Dataset entries
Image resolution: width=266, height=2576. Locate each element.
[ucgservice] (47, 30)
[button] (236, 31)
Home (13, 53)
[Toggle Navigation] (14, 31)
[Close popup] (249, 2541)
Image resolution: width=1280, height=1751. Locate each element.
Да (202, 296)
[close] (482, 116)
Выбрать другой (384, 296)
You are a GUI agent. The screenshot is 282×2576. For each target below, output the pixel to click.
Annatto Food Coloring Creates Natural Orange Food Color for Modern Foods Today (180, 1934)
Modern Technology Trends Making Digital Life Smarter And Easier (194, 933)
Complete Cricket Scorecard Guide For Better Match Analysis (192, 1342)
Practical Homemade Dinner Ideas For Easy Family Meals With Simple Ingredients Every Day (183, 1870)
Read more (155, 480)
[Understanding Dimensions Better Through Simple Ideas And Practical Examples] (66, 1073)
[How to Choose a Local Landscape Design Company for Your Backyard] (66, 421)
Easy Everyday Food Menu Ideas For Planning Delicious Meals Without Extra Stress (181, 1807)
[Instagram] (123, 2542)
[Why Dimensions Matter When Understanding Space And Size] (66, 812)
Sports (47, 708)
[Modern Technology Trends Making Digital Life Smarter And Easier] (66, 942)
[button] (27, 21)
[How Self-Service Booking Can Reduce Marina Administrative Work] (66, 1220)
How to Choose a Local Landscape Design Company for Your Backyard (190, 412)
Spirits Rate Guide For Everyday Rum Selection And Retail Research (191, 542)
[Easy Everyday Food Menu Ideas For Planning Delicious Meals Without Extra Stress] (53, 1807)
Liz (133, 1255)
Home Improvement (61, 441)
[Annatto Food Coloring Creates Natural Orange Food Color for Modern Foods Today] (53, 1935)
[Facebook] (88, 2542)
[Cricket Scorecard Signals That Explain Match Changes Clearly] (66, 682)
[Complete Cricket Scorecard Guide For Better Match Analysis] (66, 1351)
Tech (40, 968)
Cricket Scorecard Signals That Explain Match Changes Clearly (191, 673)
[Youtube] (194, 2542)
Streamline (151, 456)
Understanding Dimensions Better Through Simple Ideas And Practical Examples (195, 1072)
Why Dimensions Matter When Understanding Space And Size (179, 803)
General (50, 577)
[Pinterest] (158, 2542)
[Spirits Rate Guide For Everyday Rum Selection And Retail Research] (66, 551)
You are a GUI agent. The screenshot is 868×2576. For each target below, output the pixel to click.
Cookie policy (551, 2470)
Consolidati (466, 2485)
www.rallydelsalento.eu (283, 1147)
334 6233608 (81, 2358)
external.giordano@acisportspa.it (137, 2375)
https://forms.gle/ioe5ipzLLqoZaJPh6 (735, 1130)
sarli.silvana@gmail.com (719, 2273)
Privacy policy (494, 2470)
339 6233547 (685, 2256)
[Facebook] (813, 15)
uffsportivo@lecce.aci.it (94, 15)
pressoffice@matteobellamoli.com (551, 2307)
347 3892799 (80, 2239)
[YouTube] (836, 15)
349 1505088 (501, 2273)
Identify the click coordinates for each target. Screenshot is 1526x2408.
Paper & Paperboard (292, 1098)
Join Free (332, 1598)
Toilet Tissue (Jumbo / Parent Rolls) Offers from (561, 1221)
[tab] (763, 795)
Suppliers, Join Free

Short problem
Reproduce every entry above, replacing "Scorecard" with "Scoreboard" wherever it occurs and leaving everything else unchanged.

Exercise result
Image resolution: width=266, height=2576. Locate each element.
[ucgservice] (47, 30)
[button] (236, 31)
Home (13, 53)
[Toggle Navigation] (14, 31)
[Close popup] (249, 2541)
Image resolution: width=1280, height=1751. Locate each element.
Да (202, 296)
[close] (482, 116)
Выбрать другой (384, 296)
You are a GUI agent. The screenshot is 282×2576. For each target below, output the pixel to click.
Annatto Food Coloring Creates Natural Orange Food Color for Modern Foods Today (180, 1934)
Modern Technology Trends Making Digital Life Smarter And Easier (194, 933)
Complete Cricket Scoreboard Guide For Better Match Analysis (192, 1342)
Practical Homemade Dinner Ideas For Easy Family Meals With Simple Ingredients Every Day (183, 1870)
Read more (155, 480)
[Understanding Dimensions Better Through Simple Ideas And Practical Examples] (66, 1073)
[How to Choose a Local Landscape Design Company for Your Backyard] (66, 421)
Easy Everyday Food Menu Ideas For Planning Delicious Meals Without Extra Stress (181, 1807)
[Instagram] (123, 2542)
[Why Dimensions Matter When Understanding Space And Size] (66, 812)
Sports (47, 708)
[Modern Technology Trends Making Digital Life Smarter And Easier] (66, 942)
[button] (27, 21)
[How Self-Service Booking Can Reduce Marina Administrative Work] (66, 1220)
How to Choose a Local Landscape Design Company for Your Backyard (190, 412)
Spirits Rate Guide For Everyday Rum Selection And Retail Research (191, 542)
[Easy Everyday Food Menu Ideas For Planning Delicious Meals Without Extra Stress] (53, 1807)
Liz (133, 1255)
Home Improvement (61, 441)
[Annatto Food Coloring Creates Natural Orange Food Color for Modern Foods Today] (53, 1935)
[Facebook] (88, 2542)
[Cricket Scoreboard Signals That Explain Match Changes Clearly] (66, 682)
[Complete Cricket Scoreboard Guide For Better Match Analysis] (66, 1351)
Tech (40, 968)
Cricket Scoreboard Signals That Explain Match Changes Clearly (191, 673)
[Youtube] (194, 2542)
Streamline (151, 456)
Understanding Dimensions Better Through Simple Ideas And Practical Examples (195, 1072)
Why Dimensions Matter When Understanding Space And Size (179, 803)
General (50, 577)
[Pinterest] (158, 2542)
[Spirits Rate Guide For Everyday Rum Selection And Retail Research] (66, 551)
You are a GUI agent. The screenshot is 868×2576. For each target below, output the pixel to click.
Cookie policy (551, 2470)
Consolidati (466, 2485)
www.rallydelsalento.eu (283, 1147)
334 6233608 (81, 2358)
external.giordano@acisportspa.it (137, 2375)
https://forms.gle/ioe5ipzLLqoZaJPh6 (735, 1130)
sarli.silvana@gmail.com (719, 2273)
Privacy policy (494, 2470)
339 6233547 (685, 2256)
[Facebook] (813, 15)
uffsportivo@lecce.aci.it (94, 15)
pressoffice@matteobellamoli.com (551, 2307)
347 3892799 (80, 2239)
[YouTube] (836, 15)
349 1505088 (501, 2273)
Identify the click coordinates for each target. Screenshot is 1526x2408.
Paper & Paperboard (292, 1098)
Join Free (332, 1598)
Toilet Tissue (Jumbo / Parent Rolls) Offers from (561, 1221)
[tab] (763, 795)
Suppliers, Join Free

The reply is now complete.